Cosma Shalizi

36-402, Undergraduate Advanced Data Analysis, Section A

Spring 2017

Section A
Tuesdays and Thursdays, 10:30--11:50, Wean Hall 7500
Keen-eyed fellow investigators

The goal of this class is to train you in using statistical models to analyze data — as data summaries, as predictive instruments, and as tools for scientific inference. We will build on the theory and applications of the linear model, introduced in 36-401, extending it to more general functional forms, and more general kinds of data, emphasizing the computation-intensive methods introduced since the 1980s. After taking the class, when you're faced with a new data-analysis problem, you should be able to (1) select appropriate methods, (2) use statistical software to implement them, (3) critically evaluate the resulting statistical models, and (4) communicate the results of your analyses to collaborators and to non-statisticians.

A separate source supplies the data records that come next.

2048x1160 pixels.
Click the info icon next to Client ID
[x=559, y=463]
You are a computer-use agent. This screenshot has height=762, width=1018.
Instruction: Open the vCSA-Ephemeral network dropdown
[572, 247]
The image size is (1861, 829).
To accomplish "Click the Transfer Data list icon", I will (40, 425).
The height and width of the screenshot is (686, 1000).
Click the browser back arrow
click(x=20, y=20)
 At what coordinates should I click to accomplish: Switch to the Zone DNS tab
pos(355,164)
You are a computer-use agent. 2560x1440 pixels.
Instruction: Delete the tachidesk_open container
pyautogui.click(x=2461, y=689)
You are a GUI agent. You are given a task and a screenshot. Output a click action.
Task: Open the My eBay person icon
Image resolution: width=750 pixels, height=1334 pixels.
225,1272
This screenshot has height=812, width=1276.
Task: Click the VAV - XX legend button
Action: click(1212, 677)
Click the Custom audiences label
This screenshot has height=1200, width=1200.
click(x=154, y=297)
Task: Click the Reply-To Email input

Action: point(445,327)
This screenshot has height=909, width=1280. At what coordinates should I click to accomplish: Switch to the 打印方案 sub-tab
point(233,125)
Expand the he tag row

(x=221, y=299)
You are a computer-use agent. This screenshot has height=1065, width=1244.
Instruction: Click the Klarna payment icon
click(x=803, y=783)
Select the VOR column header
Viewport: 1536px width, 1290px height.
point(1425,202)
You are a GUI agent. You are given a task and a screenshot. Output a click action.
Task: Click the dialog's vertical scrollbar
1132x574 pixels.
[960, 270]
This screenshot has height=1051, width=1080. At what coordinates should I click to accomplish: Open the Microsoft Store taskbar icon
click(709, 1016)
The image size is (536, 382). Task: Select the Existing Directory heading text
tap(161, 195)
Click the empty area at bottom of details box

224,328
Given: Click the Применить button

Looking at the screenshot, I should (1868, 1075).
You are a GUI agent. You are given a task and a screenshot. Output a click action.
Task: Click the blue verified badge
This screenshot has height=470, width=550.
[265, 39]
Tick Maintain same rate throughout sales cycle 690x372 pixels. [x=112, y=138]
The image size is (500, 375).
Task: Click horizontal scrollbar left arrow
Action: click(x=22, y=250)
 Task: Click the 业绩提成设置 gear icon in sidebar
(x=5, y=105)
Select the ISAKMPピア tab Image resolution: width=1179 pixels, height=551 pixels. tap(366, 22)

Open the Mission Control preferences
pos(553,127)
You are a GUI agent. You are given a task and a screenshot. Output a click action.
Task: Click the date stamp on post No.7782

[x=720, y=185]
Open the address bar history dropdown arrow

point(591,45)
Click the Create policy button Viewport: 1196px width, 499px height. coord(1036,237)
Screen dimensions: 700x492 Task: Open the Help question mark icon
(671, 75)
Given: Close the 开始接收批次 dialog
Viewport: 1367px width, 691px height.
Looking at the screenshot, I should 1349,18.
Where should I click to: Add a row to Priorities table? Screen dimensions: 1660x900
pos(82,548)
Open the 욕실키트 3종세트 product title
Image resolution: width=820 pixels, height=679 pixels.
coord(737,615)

During the class, you will do data analyses with existing software, and write your own simple programs to implement and extend key techniques. You will also have to write reports about your analyses.

36-608 In previous years, a small number of well-prepared graduate students from other departments have been allowed to take this course, by registering for it as 36-608. (Graduate students enrolling in 36-402 will be dropped automatically from the roster.) This year, because of the number of undergraduate students needing to take 402, we have no resources to accommodate students wishing to take 608 for a grade. If space is available in the classroom, a few may be allowed to audit the course.

Section B

This year, there are two sections of 36-402. This syllabus is for Section A, taught by Prof. Shalizi; section B is taught by Prof. Lee. The two sections are completely independent.

Prerequisites

36-401, with a grade of C or better. Exceptions are only granted for graduate students in other departments taking 36-608.

Instructors

Professors Cosma Shalizi cshalizi [at] cmu.edu
Baker Hall 229C
Teaching assistants TBD

Topics

Model evaluation: statistical inference, prediction, and scientific inference; in-sample and out-of-sample errors, generalization and over-fitting, cross-validation; evaluating by simulating; the bootstrap; penalized fitting; mis-specification checks
Yet More Linear Regression: what is regression, really?; what ordinary linear regression actually does; what it cannot do; extensions
Smoothing: kernel smoothing, including local polynomial regression; splines; additive models; kernel density estimation
Generalized linear and additive models: logistic regression; generalized linear models; generalized additive models.
Latent variables and structured data: principal components; factor analysis and latent variables; latent cluster/mixture models; graphical models in general
Causality: graphical causal models; causal inference from randomized experiments; identification of causal effects from observations; estimation of causal effects; discovering causal structure
Dependent data: Markov models for time series without latent variables; hidden Markov models for time series with latent variables; smoothing and modeling for spatial and network data
See the end of this syllabus for the current lecture schedule, subject to revision. Lecture notes will be linked there, as available.

Course Mechanics

Grades will not go away if you avert your eyes (photo by laurent KB on Flickr) Homework will be 50% of the grade, a midterms exam 20%, and the final exam 30%.

Lectures

You are responsible for all material covered in lecture, whether or not it is in the textbook. If you are unable to attend a particular lecture, arrange to get notes from a classmate. If you have problems coming to lecture, see the professor.

Homework

The homework will give you practice in using the techniques you are learning to analyze data, and to interpret the analyses. There will be 12 weekly homework assignments, nearly one every week; they will all be due on Wednesdays at 11:59 pm (i.e., the night before Thursday classes), through Blackboard. All homeworks count equally, totaling 50% of your grade. The lowest three homework grades will be dropped; consequently, no late homework will be accepted for any reason whatsoever.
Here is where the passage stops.